Note: MapReduce 2.0 Versus YARN
In Hadoop 2.0, MapReduce is referred to as MapReduce 2.0, MRv2, NextGen MapReduce, or YARN. You will find this different nomenclature used in different artifacts. But just to summarize, the resource management and application life-cycle management capabilities have been moved from the classic MapReduce into the YARN layer. MapReduce can now focus on what it does best (batch-mode data processing), and YARN can work as an
operating system for the Hadoop cluster serving requests from multiple applications, not just limited to MapReduce.

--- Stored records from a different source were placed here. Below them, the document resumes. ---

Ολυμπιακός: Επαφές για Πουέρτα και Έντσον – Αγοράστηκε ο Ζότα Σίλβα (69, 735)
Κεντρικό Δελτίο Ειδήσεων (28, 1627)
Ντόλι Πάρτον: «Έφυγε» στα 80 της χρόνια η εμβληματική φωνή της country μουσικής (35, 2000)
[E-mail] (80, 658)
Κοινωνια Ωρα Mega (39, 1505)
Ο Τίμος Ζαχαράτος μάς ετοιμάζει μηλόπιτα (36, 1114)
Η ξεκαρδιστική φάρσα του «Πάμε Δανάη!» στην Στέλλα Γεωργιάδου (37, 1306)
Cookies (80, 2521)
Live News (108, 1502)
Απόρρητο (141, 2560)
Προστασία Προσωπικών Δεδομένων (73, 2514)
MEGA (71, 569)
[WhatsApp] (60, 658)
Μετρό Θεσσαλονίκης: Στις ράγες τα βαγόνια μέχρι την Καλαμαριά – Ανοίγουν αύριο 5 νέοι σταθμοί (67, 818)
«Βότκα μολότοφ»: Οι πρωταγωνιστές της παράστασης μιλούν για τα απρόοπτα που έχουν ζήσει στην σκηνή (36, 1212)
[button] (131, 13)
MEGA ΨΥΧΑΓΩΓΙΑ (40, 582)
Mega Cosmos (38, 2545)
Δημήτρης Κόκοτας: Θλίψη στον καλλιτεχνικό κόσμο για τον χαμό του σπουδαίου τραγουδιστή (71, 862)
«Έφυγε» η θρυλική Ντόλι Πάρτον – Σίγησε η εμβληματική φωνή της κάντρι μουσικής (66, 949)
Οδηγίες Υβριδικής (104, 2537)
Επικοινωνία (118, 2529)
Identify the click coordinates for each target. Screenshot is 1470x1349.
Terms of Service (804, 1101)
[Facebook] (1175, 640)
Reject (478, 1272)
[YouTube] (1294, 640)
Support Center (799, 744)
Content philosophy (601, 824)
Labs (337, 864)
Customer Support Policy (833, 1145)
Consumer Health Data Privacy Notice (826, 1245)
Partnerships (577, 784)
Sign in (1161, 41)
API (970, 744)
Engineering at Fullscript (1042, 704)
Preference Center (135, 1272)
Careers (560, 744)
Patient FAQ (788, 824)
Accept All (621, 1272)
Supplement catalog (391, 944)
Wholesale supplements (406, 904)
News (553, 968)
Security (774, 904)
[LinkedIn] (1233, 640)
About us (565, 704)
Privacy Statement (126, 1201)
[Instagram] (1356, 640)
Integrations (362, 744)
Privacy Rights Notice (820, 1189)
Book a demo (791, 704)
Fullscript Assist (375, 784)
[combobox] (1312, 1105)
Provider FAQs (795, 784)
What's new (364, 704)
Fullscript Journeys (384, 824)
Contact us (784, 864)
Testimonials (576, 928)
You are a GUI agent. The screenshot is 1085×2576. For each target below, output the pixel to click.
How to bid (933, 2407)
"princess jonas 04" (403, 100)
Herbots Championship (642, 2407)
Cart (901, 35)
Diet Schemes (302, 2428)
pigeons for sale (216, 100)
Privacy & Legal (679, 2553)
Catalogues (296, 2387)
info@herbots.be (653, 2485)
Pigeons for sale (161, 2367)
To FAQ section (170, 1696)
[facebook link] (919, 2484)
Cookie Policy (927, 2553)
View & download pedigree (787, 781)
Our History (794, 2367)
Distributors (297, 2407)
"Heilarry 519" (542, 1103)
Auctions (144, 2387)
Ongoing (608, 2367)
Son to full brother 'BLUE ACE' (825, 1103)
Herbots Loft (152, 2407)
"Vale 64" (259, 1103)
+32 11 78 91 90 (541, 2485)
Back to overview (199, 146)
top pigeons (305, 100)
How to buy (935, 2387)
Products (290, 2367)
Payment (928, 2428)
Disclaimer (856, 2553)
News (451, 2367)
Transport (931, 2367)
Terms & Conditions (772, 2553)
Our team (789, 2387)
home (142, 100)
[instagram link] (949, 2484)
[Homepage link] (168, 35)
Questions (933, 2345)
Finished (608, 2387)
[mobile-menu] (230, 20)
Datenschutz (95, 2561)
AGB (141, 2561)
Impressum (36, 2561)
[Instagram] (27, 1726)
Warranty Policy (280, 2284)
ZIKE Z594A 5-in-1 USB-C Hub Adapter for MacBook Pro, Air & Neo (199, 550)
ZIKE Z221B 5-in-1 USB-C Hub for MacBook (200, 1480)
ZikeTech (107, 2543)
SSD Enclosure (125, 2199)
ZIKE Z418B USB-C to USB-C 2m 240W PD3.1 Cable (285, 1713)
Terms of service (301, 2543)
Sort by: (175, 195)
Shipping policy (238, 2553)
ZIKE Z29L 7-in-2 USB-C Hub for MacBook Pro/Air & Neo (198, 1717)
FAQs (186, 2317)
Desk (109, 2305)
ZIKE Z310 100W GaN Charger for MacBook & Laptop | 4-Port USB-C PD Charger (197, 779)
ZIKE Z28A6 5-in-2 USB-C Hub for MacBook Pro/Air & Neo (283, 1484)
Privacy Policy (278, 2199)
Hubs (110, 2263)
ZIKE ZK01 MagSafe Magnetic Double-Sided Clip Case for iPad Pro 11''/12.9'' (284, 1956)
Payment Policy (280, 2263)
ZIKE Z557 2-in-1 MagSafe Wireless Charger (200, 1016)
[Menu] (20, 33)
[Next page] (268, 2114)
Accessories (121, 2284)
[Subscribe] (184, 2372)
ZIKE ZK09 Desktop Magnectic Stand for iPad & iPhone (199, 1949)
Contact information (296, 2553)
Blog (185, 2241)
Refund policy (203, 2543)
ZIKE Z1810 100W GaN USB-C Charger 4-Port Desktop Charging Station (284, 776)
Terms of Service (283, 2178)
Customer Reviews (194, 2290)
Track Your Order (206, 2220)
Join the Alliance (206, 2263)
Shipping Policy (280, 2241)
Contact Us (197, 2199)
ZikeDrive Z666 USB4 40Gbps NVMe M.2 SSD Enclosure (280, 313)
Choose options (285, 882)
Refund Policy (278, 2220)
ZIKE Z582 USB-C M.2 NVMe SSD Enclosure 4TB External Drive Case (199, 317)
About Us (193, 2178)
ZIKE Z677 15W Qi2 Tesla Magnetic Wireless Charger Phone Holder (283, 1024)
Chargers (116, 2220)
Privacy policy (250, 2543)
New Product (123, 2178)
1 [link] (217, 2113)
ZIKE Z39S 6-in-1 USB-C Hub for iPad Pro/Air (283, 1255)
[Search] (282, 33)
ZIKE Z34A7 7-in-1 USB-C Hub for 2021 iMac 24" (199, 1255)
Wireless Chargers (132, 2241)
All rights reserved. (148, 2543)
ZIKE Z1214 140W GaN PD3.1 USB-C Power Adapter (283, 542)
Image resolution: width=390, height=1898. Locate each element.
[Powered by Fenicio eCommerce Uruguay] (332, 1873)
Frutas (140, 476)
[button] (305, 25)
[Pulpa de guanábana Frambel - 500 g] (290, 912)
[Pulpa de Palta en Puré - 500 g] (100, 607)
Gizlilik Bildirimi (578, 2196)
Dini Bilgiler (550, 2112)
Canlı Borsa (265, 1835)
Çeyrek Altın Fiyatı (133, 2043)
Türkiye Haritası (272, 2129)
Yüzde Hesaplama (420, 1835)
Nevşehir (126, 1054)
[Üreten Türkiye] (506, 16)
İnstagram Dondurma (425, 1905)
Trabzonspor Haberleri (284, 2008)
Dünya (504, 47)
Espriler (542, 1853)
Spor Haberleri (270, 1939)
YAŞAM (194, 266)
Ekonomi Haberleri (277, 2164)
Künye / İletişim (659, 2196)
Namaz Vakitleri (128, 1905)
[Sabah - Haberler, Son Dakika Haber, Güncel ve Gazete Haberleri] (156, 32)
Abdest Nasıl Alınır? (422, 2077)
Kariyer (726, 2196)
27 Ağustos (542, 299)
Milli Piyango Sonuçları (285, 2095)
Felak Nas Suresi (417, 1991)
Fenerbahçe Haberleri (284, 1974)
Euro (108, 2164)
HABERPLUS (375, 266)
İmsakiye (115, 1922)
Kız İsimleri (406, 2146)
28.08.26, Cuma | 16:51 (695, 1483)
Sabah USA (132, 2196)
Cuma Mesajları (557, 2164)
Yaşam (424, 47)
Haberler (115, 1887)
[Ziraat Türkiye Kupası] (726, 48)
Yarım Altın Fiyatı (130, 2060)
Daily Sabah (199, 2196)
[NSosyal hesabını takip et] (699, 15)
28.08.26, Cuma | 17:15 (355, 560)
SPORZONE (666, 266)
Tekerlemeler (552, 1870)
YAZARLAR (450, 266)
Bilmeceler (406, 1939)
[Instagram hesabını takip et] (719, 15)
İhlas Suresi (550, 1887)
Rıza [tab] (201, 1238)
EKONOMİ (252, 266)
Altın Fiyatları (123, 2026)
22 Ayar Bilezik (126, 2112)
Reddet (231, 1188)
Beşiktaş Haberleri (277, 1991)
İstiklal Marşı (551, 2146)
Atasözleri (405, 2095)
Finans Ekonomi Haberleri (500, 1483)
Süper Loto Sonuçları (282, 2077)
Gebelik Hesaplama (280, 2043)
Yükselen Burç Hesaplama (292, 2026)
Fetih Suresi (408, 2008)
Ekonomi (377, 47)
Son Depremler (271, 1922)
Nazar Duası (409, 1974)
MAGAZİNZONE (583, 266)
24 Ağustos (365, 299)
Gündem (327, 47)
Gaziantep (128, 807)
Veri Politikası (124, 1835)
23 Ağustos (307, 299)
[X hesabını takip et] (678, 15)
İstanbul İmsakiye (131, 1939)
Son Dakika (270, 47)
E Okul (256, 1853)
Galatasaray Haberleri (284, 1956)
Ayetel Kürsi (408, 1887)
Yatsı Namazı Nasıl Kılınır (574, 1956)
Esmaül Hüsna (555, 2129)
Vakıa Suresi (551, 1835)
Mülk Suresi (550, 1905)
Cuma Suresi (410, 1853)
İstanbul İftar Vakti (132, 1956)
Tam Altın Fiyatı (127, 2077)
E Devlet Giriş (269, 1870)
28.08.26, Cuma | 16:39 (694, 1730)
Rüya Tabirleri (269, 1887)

In other words, MapReduce 2 and YARN are different; referring to them as the same thing is misleading or deceiving. YARN is a generic framework or data operating system that provides Hadoop with cluster resource
management and job scheduling/monitoring capabilities. YARN sits on top of HDFS and provides these services to any application targeting it, to leverage the services in Figure 5.3, whereas MapReduce 2 is just one application among many applications leveraging services provided by YARN.
Note that YARN is in no way tied to MapReduce only and can be leveraged by any application wanting to use it. You can find the latest details on other applications that leverage the power of YARN here:
http://wiki.apache.org/hadoop/PoweredByYarn.
As you saw in Figure 5.3, YARN now takes care of resource management, job scheduling, and monitoring, making MapReduce a pure computational layer on top of YARN for batch processing. It’s now possible for the other components to be written natively over YARN, but that doesn’t just happen. Even in a Hadoop 2.0 cluster, many things still translate down into MR: The community is working on YARN versions of most components, and these are in various states of completion.